COURSES BY PROF. KÖŞER

Miniature pressure sensors, accelerometer chips, rate gyroscopes, tiny fluidic systems for medical applications and drug delivery, stamp-sized opto-mechanical assemblies and displays, and tiny portable power generators are all examples of microelectromechanical devices (MEMS). Designing and building this class of sensors and actuators require an interdisciplinary knowledge ranging from microfabrication to mechanics to electromagnetism. This class presents an introduction to the broad field of MEMS, using examples and design projects drawn from real-world MEMS applications. Lectures during the first 2/3 of the term will cover material properties, microfabrication technologies, structural behavior, sensing techniques, actuation schemes, fluid behavior, simple electronic circuits and feedback systems. Student teams will design a complete microsystem along their interests to meet a set of specifications based on realistic microfabrication processes. Modeling and simulation in the design process is emphasized. This class is open to all Engineering and Science graduate students (and seniors with permission of the instructor).

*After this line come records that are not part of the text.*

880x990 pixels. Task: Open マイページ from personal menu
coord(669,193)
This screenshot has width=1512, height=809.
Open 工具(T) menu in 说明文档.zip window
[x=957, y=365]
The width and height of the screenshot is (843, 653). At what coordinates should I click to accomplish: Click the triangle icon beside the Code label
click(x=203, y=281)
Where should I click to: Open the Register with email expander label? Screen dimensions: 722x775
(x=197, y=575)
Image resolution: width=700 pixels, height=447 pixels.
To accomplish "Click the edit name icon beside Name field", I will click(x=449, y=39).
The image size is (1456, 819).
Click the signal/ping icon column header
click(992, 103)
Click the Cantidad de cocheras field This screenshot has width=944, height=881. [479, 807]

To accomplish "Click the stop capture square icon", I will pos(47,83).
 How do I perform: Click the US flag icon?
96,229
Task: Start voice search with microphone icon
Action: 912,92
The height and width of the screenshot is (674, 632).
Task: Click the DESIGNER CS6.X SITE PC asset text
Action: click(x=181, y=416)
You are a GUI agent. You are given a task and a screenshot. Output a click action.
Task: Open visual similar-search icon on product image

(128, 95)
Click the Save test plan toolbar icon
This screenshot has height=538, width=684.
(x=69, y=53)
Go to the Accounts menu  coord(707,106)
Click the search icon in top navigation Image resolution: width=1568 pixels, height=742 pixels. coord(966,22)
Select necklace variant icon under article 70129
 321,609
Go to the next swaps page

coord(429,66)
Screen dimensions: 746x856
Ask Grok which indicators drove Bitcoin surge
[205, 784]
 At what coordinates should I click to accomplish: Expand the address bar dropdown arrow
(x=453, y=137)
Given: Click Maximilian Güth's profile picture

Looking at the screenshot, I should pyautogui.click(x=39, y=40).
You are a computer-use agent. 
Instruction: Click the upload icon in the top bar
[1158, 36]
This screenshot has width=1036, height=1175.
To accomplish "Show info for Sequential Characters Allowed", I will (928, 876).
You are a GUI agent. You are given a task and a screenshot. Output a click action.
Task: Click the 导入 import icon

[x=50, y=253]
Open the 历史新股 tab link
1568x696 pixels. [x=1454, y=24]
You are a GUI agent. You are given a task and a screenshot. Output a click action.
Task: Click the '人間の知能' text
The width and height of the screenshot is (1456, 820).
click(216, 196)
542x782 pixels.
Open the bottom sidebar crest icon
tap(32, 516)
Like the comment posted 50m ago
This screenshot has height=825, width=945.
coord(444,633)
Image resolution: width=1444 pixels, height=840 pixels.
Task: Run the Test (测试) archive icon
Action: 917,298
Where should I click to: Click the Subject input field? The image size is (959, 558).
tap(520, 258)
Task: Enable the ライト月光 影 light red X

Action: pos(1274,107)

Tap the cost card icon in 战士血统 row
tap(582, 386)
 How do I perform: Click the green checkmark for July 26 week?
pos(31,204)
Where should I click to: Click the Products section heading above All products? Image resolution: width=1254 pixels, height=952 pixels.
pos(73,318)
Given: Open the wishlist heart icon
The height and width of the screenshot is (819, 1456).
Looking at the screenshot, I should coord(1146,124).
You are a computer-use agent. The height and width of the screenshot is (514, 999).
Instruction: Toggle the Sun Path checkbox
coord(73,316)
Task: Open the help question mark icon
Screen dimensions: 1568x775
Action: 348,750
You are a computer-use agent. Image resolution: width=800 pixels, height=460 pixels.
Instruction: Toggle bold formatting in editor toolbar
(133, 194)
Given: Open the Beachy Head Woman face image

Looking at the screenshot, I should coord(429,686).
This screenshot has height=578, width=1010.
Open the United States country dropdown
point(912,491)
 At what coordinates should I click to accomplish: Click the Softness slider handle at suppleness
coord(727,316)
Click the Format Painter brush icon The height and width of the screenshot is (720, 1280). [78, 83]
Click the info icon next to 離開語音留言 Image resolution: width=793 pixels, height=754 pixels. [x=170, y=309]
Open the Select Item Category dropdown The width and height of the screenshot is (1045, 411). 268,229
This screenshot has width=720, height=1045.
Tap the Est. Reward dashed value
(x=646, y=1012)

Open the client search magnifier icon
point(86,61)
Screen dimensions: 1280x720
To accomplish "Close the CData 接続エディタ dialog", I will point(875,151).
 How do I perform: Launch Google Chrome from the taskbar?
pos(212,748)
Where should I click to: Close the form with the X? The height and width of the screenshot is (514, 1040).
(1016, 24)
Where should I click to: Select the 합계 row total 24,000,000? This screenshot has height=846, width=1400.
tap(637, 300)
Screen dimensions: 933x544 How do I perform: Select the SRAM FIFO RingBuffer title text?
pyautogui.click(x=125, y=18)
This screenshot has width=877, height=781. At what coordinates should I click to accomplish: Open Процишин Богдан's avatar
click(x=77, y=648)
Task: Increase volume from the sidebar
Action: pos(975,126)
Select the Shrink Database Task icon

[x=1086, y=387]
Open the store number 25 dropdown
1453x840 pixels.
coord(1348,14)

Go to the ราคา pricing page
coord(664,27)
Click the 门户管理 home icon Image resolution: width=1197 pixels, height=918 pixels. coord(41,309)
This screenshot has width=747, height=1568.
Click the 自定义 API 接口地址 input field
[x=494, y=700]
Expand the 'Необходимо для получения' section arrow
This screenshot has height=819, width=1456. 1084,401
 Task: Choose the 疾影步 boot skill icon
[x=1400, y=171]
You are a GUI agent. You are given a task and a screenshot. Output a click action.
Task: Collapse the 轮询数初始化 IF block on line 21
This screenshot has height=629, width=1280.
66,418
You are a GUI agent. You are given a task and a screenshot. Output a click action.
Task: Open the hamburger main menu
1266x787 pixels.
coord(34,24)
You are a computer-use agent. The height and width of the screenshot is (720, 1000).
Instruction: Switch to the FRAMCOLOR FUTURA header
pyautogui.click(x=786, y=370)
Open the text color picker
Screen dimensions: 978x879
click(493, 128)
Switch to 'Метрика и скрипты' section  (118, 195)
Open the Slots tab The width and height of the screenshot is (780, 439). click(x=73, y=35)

The class presents a solid introduction to microelectronic circuit components, including models for various diodes and active devices (MOS and BJT based), single-ended and differential amplifiers, current sources and active loads, operational amplifiers, feedback, and design of analog circuits for signal amplification and conditioning. Wherever possible, design-oriented methods are emphasized by studying the trade-offs in circuit design and gaining analytical insight about circuit examples. An important goal of this course is to convey an appreciation for the capabilities and limitations of integrated electronics by studying the underlying physics of various semiconductor devices.